THE KASYANOV CABINET’S LAST MAY DAY?…
An explanation for this apparently disloyal behavior by members of the new “party of power” might be found in some of Putin’s recent statements and actions.
The Russian economy, while still in the black, has been trending downwards since reaching a dynamic 8.3-percent growth rate in 2000. Readers of Russia’s Week will recall that just prior to delivering his annual State of the Nation speech on April 18, the Russian president upbraided the Kasyanov cabinet for coming up with a four-year economic plan projecting yearly growth rates that Putin deemed “insufficiently ambitious.” Putin repeated these concerns in his address to the nation and pointed an accusing finger at what he thought was standing in the way of rapid economic growth and Russia’s goal of catching up with the developed economies–a corrupt and inefficient state apparatus (see Russia’s Week, April 10, 17, 24).

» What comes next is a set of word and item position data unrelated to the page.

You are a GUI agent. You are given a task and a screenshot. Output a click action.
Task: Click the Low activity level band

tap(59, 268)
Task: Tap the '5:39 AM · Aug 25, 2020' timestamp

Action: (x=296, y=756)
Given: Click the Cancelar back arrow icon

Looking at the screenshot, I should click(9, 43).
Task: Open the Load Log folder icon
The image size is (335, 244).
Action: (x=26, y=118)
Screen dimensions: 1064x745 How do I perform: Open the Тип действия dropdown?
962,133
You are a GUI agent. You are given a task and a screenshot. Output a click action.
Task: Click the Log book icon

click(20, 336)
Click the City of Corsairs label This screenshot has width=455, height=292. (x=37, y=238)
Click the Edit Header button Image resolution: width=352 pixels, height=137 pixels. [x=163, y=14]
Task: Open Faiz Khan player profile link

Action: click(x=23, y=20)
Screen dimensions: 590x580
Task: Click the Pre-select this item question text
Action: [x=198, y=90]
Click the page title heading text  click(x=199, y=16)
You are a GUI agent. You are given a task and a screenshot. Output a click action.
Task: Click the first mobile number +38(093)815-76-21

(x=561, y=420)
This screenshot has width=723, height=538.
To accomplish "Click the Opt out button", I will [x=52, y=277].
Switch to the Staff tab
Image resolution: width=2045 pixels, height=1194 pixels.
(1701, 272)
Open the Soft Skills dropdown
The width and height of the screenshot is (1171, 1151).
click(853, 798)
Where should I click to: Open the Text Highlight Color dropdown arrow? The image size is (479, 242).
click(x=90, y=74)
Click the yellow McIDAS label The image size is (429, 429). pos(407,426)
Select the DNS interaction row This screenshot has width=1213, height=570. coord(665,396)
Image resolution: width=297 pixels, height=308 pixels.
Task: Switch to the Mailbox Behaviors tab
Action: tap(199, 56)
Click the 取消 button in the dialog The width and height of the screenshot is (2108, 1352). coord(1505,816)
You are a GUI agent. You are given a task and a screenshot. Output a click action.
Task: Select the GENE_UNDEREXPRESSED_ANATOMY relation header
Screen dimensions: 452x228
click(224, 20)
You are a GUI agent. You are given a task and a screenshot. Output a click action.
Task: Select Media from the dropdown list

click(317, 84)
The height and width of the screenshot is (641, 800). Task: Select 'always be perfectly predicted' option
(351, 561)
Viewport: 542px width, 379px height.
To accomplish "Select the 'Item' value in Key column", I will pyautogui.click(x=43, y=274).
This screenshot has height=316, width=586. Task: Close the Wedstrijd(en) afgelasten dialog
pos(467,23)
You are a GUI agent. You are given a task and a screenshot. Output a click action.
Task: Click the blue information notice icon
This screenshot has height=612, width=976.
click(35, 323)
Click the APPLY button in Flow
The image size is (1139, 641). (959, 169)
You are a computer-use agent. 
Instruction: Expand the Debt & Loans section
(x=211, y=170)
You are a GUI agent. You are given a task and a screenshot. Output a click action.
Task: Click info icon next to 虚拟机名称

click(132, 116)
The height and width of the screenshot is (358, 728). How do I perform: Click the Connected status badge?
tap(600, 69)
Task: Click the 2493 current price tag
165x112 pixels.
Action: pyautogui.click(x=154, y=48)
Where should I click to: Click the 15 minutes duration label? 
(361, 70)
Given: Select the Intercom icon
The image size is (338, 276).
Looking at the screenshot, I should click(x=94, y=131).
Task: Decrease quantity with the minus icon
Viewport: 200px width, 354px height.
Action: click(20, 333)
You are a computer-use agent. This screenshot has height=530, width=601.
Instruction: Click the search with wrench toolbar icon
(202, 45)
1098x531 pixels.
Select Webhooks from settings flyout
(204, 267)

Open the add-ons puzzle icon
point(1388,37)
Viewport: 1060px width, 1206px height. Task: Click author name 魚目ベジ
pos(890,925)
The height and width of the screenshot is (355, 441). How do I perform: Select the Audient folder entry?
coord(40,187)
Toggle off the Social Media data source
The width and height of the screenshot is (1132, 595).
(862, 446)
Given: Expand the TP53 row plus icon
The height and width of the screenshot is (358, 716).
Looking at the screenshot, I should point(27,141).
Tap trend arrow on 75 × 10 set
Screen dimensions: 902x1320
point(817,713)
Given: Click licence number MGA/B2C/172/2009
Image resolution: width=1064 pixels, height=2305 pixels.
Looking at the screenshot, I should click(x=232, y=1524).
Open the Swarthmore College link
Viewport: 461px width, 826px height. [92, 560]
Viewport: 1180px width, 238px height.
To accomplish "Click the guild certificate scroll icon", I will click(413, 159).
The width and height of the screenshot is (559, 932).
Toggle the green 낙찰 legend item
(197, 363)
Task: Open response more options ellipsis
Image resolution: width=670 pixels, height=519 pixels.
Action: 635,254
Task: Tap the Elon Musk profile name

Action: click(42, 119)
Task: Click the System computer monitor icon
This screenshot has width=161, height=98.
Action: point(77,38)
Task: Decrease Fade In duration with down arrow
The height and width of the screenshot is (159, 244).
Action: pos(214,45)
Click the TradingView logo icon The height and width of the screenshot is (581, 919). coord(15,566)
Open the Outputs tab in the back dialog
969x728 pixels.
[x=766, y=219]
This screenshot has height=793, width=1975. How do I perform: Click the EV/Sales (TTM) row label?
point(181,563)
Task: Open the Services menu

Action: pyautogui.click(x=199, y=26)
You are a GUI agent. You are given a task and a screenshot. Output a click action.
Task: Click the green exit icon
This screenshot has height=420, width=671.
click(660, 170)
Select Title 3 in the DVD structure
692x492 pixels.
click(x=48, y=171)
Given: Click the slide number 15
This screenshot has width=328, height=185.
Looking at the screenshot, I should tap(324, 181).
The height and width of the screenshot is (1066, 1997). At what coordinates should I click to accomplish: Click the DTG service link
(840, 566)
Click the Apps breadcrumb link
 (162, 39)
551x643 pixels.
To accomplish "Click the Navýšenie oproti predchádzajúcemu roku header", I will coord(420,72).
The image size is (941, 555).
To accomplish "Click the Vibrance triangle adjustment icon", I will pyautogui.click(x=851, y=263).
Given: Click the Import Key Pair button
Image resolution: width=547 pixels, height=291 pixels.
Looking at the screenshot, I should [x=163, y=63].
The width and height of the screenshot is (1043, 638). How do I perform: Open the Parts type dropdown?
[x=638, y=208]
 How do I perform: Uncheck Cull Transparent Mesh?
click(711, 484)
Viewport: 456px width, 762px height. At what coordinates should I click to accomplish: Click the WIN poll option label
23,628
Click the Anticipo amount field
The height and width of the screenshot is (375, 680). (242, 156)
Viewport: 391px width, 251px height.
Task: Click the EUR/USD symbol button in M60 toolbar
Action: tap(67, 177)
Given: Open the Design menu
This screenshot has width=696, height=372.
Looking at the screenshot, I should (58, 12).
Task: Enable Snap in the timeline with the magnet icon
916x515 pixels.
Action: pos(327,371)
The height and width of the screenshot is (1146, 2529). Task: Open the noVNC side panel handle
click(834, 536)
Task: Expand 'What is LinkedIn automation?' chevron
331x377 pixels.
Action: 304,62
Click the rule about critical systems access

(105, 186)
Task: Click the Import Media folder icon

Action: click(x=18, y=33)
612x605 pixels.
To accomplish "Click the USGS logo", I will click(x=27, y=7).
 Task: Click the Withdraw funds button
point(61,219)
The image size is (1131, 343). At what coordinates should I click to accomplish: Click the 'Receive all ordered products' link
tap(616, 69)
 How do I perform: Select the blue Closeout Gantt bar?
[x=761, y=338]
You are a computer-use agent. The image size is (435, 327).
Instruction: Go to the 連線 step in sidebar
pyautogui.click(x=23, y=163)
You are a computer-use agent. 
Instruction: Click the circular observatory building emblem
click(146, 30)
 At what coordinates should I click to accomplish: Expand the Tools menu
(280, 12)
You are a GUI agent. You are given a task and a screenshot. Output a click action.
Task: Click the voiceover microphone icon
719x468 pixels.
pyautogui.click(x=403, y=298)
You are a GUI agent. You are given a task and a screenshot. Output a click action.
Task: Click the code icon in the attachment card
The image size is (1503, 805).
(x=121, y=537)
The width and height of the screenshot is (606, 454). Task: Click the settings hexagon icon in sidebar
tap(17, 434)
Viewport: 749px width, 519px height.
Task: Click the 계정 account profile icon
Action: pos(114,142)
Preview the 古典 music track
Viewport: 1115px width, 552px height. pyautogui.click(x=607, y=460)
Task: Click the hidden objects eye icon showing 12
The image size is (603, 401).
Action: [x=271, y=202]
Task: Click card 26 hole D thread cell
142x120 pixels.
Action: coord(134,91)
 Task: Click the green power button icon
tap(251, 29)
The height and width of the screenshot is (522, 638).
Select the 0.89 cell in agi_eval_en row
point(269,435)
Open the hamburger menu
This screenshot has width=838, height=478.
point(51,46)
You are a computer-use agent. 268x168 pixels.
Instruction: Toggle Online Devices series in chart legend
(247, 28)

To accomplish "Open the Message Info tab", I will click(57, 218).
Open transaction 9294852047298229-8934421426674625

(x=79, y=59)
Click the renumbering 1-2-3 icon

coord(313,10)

Put Putin’s gloomy mood about the economy together with a style of governance that is increasingly Soviet in style, if not substance, and today’s Red Square demonstration looked suspiciously like the start of a Kremlin-instigated “popular” campaign to punish the “wreckers” responsible for “sabotaging” Russia’s nascent economic miracle. It is also interesting to note that those targeted by the United Russia demonstrators–Kasyanov, Gref, Pochinok, Chubais–are all putative “liberals” and “Westernizers” closely associated with the Yeltsin regime. Firing them would bring Putin closer to his presumed goal of driving the remnants of the ancien regime out of the corridors of power.
It should be remembered, of course, that predictions of Kasyanov’s imminent political demise have been a regular feature of the Moscow rumor mill for nearly two years now. Still, with State Duma and presidential elections set to take place within two years and no economic miracles on the horizon, the time for populism is coming nigh, and heads may have to roll.